**SELECTED TEXT:**
Those are pot saucers acting as lids for some clay pots buried in my raised beds. They help keep the soil moist underneath surface. We live in an arid climate (as you understand) with hot sun, and they’re kind of like my backup for keeping my plants alive. The plants will actually grow their roots around them. It’s fascinating at the end of the season to pull them up and see huge mats of roots on them.

I wrote my about it on last year’s thread, so I’ll try to link that here.


The green is the potato leaves. We planted seed potatoes at the end of February, and they’re all up now, though a couple are still small. I hope they’ll do well for us. I‘ve never tried to grow potatoes in Texas before.
 

clancey

Feeling the Heat
Feb 26, 2021
331
Colorado
Thanks for the previous thread and tomorrow I will do some reading on it when I get time...Potato's were very important to my family and I am just very curious on how to grow them..I thought maybe you just took one of those eyes and planted them in the soil but I will read the previous thread you brought up when I get time tomorrow and get back with you if I find something that interest me..Thanks clancey.

**RAW RECORDS:**
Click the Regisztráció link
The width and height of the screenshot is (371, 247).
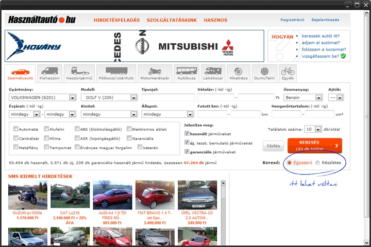(x=292, y=20)
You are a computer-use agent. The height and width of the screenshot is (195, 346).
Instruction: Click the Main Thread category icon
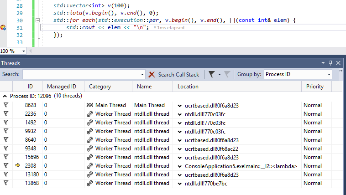(x=90, y=105)
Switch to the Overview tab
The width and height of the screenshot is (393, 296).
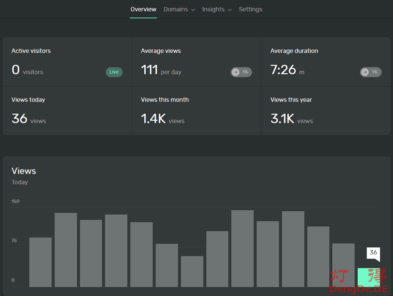[x=143, y=9]

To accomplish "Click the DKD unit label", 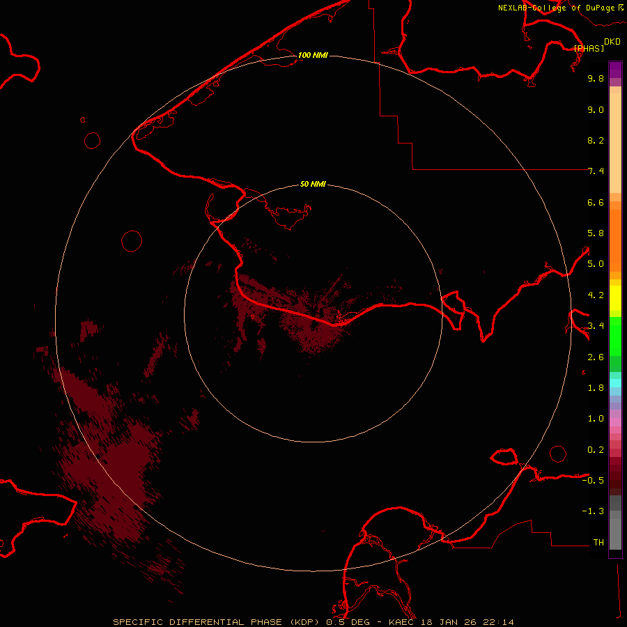I will click(612, 42).
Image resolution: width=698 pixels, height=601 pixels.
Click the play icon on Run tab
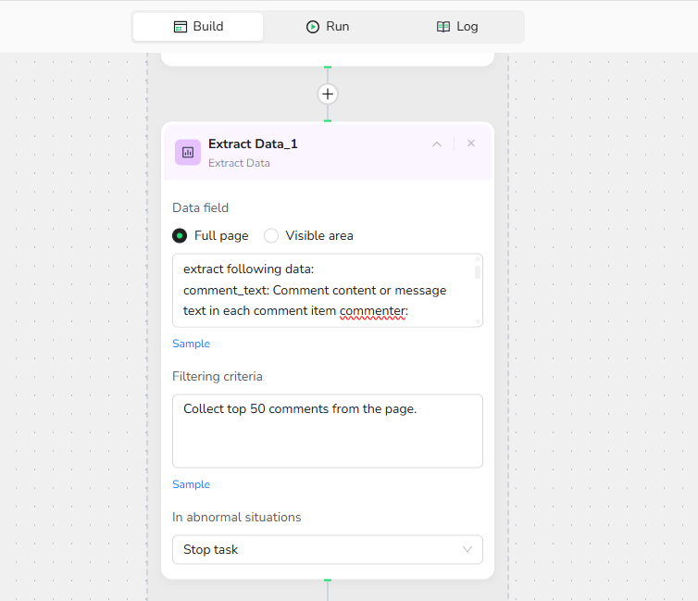coord(313,27)
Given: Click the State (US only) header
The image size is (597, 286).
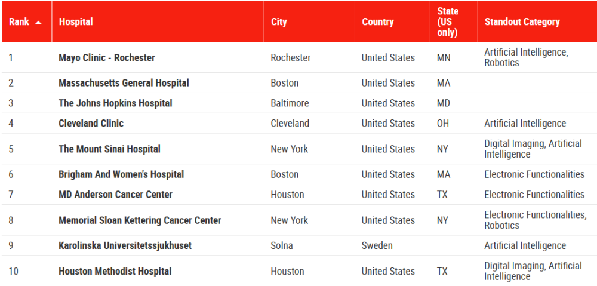Looking at the screenshot, I should (448, 21).
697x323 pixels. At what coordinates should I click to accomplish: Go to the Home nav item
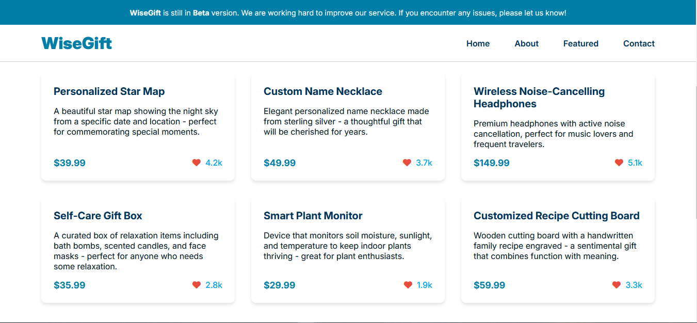pos(478,44)
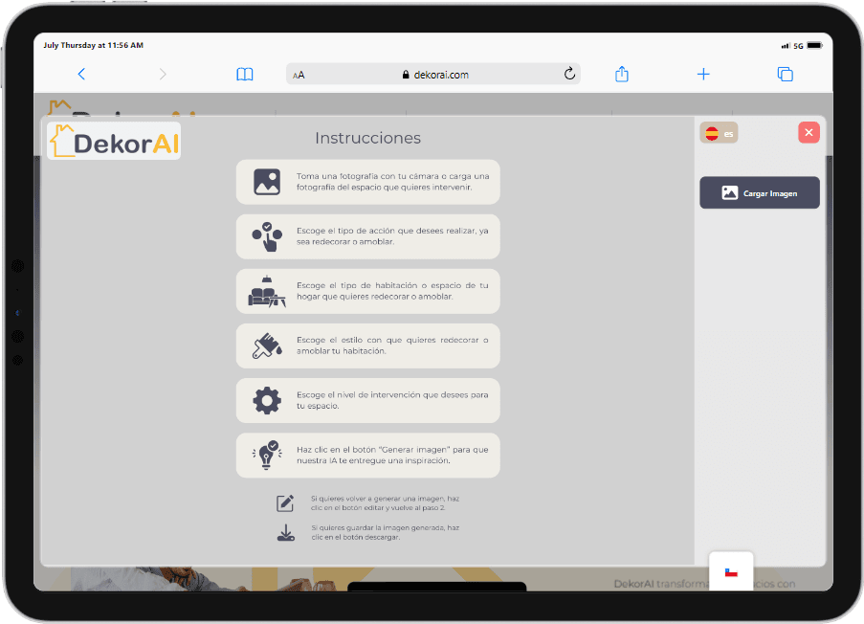Open the Spanish language selector
Image resolution: width=864 pixels, height=624 pixels.
tap(719, 134)
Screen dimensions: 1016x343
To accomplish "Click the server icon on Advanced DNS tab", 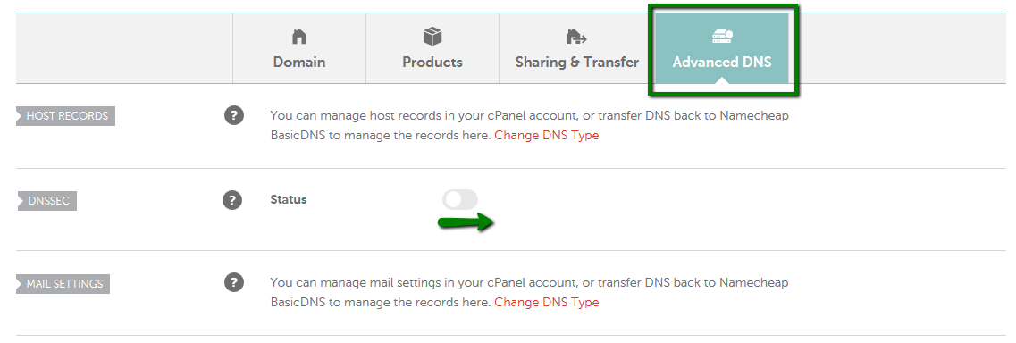I will pos(722,37).
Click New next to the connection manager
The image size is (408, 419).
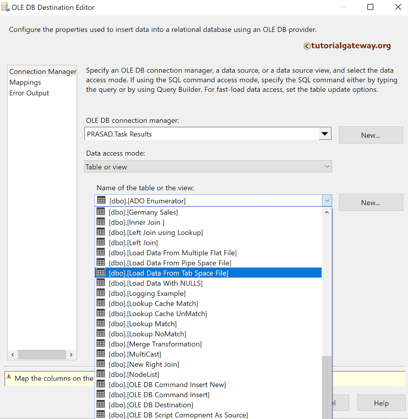370,135
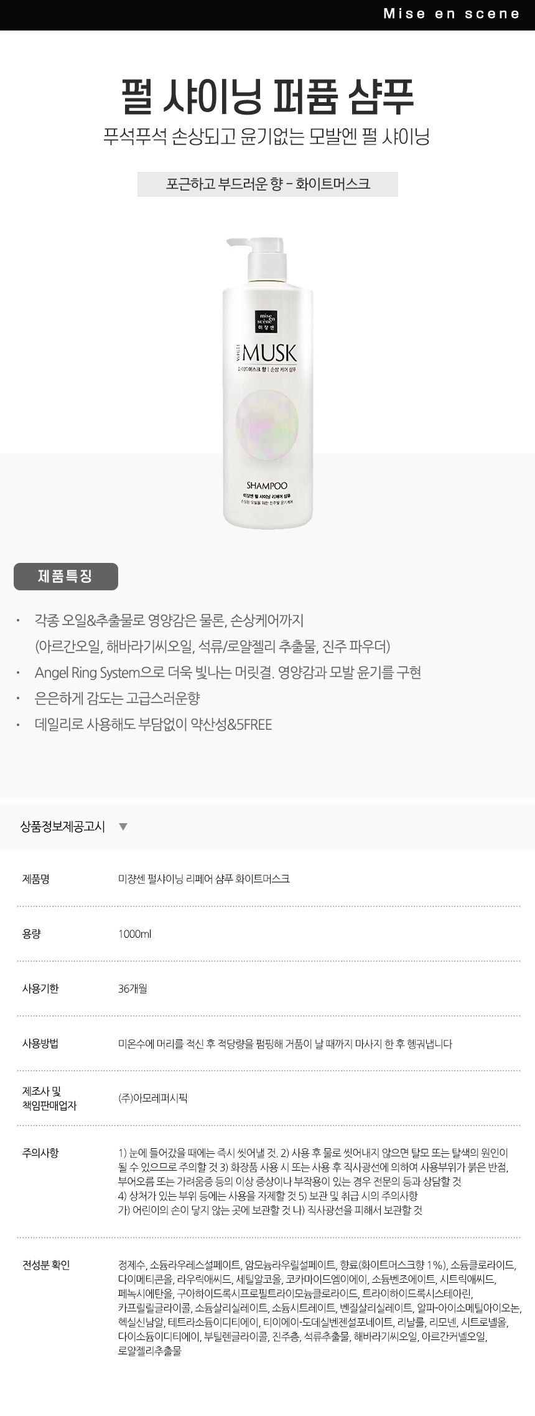Click the Mise en scene brand header
Viewport: 535px width, 1416px height.
tap(451, 14)

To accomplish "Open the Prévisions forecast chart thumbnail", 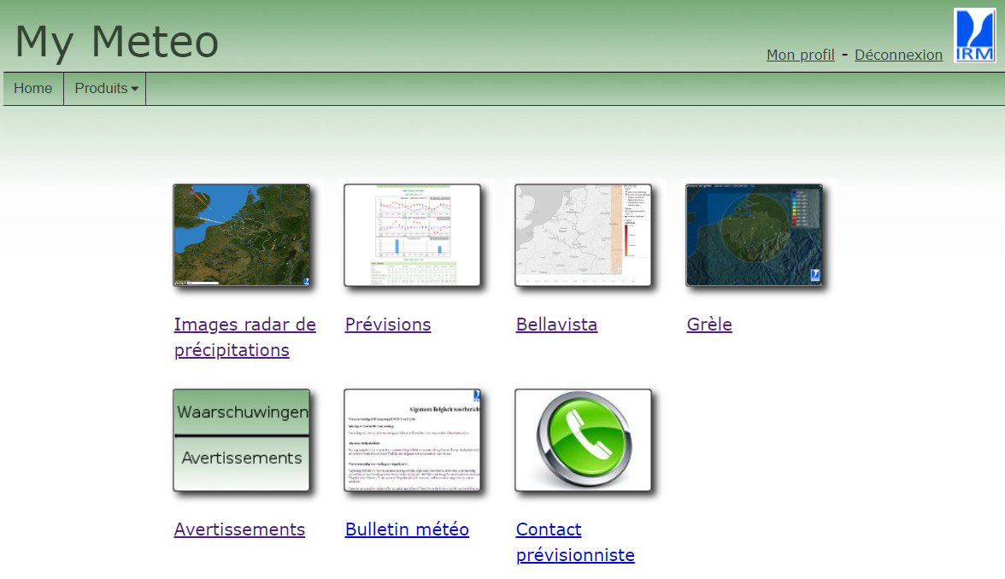I will pos(412,235).
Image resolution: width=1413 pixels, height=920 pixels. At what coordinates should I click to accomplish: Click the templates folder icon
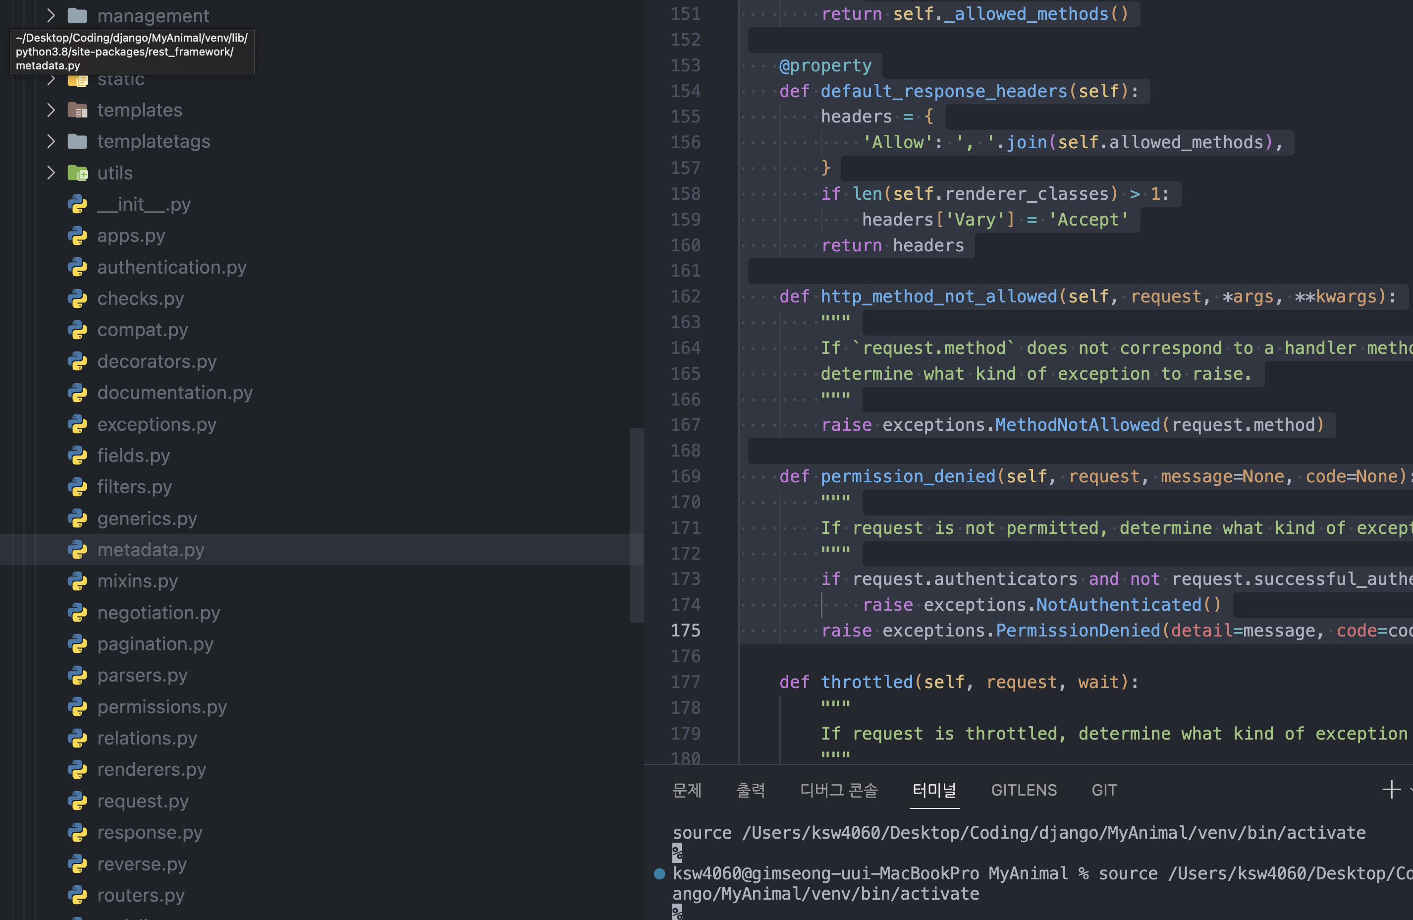tap(77, 110)
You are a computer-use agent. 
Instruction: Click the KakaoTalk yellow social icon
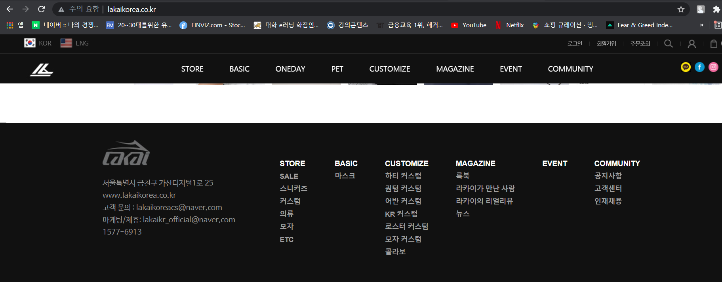[686, 67]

**TASK DIRECTIONS:** In the garden forum excerpt above, when were the seed potatoes planted?

**THE RESULT:** At the end of February.